06-04-2015 01:12 PM - edited 06-04-2015 01:15 PM
I am using the NI Example "Grab and Attributes Setup.vi" with a XIMEA USB3 camera running at 60 fps, on Windows 7 (i5-4310M, 2.7GHz, 8 GB)
"Description: The Grab and Attributes Setup example VI allows the user to view the current attributes and settings, update attribute settings, acquire images continuously, and display the images in an image control."
I made a few modifications. I have two image display windows instead of one. In the "<Session Out>: Frame Done" event, when "ActualBufferNumber" is even, the image is displayed on my left image frame and when odd, it appears on the right. My scene is changing at 60 fps synchronized to a hardware output signal from the camera ("exposure-start"), so the even and odd frame images are significantly different and it is easy to tell them apart.
Mostly, it works as expected. However, at random times, usually several minutes apart, the acquisition process apparently skips a frame such that the left and right images are exchanged. Sometimes it skips a frame, gets one, then immediately skips another frame, so only one output image blinks, and then returns to the original view. I am displaying the IMAQdx "LostPacketCount" and it is always 0. When the program runs, Windows Task Manager shows LabVIEW using between 14 and 17% CPU, and total system CPU is never more than 41%, so it doesn't seem like the CPU is overloaded. Also, the moments of frame drops do not correspond to peak CPU use.

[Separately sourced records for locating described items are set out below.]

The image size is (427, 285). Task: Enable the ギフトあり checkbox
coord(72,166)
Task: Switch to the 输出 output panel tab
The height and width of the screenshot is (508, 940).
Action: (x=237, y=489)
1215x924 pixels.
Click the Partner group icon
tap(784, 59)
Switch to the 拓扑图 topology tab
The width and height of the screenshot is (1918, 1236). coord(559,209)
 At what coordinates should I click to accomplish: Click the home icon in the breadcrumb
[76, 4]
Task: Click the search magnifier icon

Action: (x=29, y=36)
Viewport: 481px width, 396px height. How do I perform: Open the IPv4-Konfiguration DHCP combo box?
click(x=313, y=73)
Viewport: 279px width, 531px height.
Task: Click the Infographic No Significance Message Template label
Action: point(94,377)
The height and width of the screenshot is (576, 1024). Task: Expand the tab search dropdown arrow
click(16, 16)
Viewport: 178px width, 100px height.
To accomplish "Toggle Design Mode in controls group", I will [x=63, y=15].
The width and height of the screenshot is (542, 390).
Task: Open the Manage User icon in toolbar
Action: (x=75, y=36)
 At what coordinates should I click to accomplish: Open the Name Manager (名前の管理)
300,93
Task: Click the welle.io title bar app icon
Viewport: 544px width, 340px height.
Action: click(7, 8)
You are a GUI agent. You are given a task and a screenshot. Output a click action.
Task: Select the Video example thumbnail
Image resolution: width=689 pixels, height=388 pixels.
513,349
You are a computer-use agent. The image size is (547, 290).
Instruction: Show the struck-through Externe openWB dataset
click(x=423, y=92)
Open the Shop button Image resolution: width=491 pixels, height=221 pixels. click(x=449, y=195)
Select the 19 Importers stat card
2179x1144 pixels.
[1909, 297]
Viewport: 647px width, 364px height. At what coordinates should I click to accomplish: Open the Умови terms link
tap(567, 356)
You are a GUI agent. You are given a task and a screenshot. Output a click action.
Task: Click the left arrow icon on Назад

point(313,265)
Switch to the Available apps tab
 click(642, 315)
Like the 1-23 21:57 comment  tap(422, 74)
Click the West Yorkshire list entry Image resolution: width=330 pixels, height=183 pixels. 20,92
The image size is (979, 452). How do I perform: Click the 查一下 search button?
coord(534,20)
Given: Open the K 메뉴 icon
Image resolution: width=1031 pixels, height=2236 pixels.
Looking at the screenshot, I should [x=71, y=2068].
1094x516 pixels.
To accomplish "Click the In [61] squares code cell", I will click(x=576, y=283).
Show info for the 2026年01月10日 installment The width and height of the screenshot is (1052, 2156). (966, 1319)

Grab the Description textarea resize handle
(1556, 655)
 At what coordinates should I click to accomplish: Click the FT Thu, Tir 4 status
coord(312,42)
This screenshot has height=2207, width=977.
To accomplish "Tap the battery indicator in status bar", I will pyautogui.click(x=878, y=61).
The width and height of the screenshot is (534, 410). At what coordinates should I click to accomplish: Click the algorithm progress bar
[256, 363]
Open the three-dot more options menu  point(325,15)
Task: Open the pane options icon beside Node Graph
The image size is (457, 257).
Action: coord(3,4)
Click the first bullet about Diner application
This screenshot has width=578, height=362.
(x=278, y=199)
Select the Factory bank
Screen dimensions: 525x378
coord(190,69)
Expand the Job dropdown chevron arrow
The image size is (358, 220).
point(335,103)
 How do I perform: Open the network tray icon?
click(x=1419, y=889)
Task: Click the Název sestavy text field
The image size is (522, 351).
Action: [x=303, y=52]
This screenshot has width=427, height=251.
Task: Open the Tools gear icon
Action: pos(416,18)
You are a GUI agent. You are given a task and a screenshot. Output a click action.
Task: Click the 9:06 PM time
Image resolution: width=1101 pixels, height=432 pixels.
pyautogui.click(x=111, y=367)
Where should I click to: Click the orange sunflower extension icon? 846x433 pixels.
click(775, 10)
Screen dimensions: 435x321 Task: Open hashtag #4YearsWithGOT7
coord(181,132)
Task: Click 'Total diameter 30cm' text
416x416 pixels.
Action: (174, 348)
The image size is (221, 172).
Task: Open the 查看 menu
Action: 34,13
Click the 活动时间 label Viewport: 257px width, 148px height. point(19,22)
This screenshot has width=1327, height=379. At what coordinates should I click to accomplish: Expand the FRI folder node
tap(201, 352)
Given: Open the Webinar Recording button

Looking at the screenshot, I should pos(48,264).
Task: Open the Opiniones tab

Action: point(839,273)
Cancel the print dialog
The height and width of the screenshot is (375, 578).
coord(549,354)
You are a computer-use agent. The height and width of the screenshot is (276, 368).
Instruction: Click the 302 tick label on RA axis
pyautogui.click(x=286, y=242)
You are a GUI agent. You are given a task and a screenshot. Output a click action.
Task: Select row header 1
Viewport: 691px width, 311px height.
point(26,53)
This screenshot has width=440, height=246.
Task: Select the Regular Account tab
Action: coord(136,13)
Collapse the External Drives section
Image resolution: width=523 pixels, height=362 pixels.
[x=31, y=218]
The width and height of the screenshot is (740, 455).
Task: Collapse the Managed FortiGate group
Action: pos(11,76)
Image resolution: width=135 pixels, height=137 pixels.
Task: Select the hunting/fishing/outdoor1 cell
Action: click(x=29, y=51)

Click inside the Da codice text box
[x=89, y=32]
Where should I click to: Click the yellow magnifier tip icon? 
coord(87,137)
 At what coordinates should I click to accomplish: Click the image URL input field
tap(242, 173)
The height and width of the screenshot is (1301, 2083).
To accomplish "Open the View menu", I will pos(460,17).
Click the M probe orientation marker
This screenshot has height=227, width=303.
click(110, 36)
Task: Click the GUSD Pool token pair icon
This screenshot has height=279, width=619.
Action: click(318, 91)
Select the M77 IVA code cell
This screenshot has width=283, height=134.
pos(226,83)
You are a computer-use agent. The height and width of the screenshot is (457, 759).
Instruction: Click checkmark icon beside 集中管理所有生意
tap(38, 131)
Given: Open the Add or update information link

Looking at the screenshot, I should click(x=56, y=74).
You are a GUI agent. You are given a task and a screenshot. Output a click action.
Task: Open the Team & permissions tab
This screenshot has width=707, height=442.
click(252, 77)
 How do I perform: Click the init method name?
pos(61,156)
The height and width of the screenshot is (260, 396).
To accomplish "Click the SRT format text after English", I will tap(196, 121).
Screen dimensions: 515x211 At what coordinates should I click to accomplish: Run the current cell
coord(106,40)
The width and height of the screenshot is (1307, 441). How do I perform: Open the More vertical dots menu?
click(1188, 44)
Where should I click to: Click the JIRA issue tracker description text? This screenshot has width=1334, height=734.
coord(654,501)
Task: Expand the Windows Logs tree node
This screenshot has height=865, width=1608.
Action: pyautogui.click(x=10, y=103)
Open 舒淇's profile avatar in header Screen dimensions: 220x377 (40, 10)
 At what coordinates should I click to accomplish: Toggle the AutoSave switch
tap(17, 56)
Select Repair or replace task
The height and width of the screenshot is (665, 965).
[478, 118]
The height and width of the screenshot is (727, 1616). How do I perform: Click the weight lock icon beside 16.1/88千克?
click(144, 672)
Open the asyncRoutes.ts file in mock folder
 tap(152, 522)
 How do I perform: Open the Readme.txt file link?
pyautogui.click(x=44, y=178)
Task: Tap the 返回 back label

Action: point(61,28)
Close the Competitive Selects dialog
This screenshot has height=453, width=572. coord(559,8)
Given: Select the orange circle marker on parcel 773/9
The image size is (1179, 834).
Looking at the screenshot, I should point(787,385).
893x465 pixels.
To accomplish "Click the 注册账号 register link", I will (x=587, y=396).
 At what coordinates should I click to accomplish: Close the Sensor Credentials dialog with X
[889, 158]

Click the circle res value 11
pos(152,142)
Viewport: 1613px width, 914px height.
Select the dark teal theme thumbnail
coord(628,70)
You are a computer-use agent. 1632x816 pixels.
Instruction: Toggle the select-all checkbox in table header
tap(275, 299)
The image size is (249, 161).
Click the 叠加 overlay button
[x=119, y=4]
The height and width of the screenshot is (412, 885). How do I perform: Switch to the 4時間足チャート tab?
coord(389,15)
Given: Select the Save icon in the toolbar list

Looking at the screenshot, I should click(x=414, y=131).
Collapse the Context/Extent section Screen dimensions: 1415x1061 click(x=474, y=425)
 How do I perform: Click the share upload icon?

I am separately monitoring the camera's 60 Hz frame-sync output signal and it is precisely steady (with ~ 50 nsec jitter on the nominal 16.667 msec period) as you would expect from a hardware trigger, there is no stuttering or gaps there.
In the input to "Configure Acquisition" I started with 3 buffers, then 6, then 100 but the frequency of frame-drop events does not seem to be sensitive to the number of buffers. Do I have unrealistic expectations of capturing and displaying 60 fps without frame drops? How do I debug this problem?
Solved! Go to Solution.
06-04-2015 01:35 PM - edited 06-04-2015 01:35 PM
Update: I can almost always trigger the problem by switching between mail folders in Microsoft Outlook, while the VI acquisition is running. So it is apparently related to CPU load, even though Windows Task Manager doesn't show any notable spikes.
06-04-2015 03:57 PM
UPDATE: I tried running another example "Grab and Detect Skipped Buffers.vi" which looks at the "Buffer Number Out" signal from "IMAQdx Get Image2.vi" and it does properly detect skipped frames. The "Skipped Buffer Count" output shows that changing between folders in Outlook during 60 fps acquisition typically drops 5 frames.